Pixel coordinate grounding data
══════════
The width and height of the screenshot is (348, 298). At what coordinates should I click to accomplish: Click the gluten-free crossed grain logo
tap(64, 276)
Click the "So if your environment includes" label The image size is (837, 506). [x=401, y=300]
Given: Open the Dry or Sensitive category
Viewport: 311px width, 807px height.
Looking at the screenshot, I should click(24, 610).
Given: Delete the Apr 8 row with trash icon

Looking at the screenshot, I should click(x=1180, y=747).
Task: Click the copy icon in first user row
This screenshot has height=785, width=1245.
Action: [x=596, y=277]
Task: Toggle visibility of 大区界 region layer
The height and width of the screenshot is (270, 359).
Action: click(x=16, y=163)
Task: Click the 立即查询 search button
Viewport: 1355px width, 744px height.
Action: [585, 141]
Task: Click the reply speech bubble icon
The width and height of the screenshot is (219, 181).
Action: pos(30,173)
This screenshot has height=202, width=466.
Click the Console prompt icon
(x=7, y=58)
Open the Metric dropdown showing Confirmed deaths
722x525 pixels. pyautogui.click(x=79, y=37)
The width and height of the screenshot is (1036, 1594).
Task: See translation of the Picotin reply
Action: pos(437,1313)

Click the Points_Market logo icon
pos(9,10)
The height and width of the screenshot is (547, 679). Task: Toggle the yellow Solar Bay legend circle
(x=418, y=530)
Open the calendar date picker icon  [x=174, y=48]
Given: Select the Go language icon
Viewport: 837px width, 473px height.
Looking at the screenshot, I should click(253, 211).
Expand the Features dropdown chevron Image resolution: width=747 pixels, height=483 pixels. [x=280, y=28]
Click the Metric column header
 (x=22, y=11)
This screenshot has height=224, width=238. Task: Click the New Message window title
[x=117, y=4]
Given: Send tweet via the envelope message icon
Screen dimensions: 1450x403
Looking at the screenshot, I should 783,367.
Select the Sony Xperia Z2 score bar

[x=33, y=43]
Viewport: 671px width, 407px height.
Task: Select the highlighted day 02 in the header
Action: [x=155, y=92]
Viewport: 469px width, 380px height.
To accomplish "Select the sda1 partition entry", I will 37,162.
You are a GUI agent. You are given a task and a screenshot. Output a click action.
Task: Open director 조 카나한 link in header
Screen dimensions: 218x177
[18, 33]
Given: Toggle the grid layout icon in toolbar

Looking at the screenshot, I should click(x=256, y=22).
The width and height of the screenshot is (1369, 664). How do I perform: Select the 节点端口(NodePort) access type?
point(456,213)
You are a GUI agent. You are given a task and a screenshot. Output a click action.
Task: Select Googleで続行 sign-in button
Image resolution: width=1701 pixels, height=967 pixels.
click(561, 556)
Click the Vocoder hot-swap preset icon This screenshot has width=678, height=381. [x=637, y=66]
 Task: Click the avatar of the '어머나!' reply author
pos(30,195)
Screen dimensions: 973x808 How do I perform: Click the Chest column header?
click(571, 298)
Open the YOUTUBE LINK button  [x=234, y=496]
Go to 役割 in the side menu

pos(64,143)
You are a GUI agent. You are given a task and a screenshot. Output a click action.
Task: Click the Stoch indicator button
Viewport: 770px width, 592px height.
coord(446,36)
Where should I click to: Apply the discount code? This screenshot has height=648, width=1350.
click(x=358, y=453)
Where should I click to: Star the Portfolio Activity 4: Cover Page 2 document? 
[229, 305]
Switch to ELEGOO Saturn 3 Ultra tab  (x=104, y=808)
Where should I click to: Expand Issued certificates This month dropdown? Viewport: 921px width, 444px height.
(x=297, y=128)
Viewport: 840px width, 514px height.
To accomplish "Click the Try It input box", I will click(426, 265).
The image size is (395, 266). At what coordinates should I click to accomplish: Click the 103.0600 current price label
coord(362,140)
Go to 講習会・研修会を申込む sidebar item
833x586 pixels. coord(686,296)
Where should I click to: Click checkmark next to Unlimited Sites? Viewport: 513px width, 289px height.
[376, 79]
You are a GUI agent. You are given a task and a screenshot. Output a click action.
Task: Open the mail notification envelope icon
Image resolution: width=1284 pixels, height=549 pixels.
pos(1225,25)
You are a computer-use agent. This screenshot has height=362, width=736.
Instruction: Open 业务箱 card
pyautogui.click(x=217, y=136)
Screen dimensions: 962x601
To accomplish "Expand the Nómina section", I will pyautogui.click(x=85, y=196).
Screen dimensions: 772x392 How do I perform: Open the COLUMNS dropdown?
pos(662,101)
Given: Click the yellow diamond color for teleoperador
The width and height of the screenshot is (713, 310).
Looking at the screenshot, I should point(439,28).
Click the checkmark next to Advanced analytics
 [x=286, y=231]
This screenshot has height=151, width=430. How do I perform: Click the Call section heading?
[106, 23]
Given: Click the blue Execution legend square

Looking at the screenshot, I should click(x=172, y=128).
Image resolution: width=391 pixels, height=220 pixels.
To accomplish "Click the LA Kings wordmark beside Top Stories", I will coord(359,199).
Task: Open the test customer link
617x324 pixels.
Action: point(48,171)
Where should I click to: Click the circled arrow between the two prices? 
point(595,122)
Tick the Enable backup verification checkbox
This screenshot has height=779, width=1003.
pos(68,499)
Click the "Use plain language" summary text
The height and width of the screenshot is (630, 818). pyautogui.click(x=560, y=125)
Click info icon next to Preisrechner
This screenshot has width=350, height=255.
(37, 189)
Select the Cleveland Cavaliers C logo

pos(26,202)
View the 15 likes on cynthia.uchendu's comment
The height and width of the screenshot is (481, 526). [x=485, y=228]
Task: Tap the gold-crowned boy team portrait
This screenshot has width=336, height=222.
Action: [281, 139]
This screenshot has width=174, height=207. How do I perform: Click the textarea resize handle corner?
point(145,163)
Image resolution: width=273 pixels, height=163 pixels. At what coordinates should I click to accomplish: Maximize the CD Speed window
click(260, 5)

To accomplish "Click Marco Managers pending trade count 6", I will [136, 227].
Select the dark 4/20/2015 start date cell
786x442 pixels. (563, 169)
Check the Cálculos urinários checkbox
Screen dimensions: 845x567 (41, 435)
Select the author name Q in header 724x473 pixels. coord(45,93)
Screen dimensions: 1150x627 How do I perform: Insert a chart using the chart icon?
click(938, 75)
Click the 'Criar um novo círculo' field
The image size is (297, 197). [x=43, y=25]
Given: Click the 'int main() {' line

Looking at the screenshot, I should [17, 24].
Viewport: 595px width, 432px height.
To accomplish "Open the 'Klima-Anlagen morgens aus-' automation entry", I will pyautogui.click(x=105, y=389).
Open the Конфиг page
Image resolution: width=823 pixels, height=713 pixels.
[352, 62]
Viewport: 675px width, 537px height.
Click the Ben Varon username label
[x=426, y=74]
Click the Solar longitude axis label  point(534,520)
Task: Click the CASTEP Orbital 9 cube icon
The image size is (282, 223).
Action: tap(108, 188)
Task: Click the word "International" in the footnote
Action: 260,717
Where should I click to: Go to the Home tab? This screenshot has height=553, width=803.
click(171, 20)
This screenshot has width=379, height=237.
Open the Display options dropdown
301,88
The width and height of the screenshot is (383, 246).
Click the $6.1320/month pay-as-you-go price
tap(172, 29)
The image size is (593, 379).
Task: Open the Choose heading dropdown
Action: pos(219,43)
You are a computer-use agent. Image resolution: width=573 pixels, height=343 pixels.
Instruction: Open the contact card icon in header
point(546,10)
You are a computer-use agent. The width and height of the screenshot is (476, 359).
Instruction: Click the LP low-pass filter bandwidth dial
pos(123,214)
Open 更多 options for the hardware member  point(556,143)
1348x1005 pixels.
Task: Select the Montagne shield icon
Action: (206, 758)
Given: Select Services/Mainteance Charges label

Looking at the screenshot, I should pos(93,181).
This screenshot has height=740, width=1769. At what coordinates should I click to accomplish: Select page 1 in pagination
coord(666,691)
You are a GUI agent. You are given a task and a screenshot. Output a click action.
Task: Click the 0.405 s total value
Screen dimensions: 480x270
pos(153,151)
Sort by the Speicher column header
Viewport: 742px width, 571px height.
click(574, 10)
══════════
• _Your task_: Look above for the line that contains "506). [x=401, y=300]". Starting there, transcribe every line exactly until you have copied the line that contains "Given: Send tweet".

• _Exercise solution_:
Click the "So if your environment includes" label The image size is (837, 506). [x=401, y=300]
Given: Open the Dry or Sensitive category
Viewport: 311px width, 807px height.
Looking at the screenshot, I should click(24, 610).
Given: Delete the Apr 8 row with trash icon

Looking at the screenshot, I should click(x=1180, y=747).
Task: Click the copy icon in first user row
This screenshot has height=785, width=1245.
Action: [x=596, y=277]
Task: Toggle visibility of 大区界 region layer
The height and width of the screenshot is (270, 359).
Action: click(x=16, y=163)
Task: Click the 立即查询 search button
Viewport: 1355px width, 744px height.
Action: [585, 141]
Task: Click the reply speech bubble icon
The width and height of the screenshot is (219, 181).
Action: pos(30,173)
This screenshot has height=202, width=466.
Click the Console prompt icon
(x=7, y=58)
Open the Metric dropdown showing Confirmed deaths
722x525 pixels. pyautogui.click(x=79, y=37)
The width and height of the screenshot is (1036, 1594).
Task: See translation of the Picotin reply
Action: pos(437,1313)

Click the Points_Market logo icon
pos(9,10)
The height and width of the screenshot is (547, 679). Task: Toggle the yellow Solar Bay legend circle
(x=418, y=530)
Open the calendar date picker icon  [x=174, y=48]
Given: Select the Go language icon
Viewport: 837px width, 473px height.
Looking at the screenshot, I should click(253, 211).
Expand the Features dropdown chevron Image resolution: width=747 pixels, height=483 pixels. [x=280, y=28]
Click the Metric column header
 (x=22, y=11)
This screenshot has height=224, width=238. Task: Click the New Message window title
[x=117, y=4]
Given: Send tweet via the envelope message icon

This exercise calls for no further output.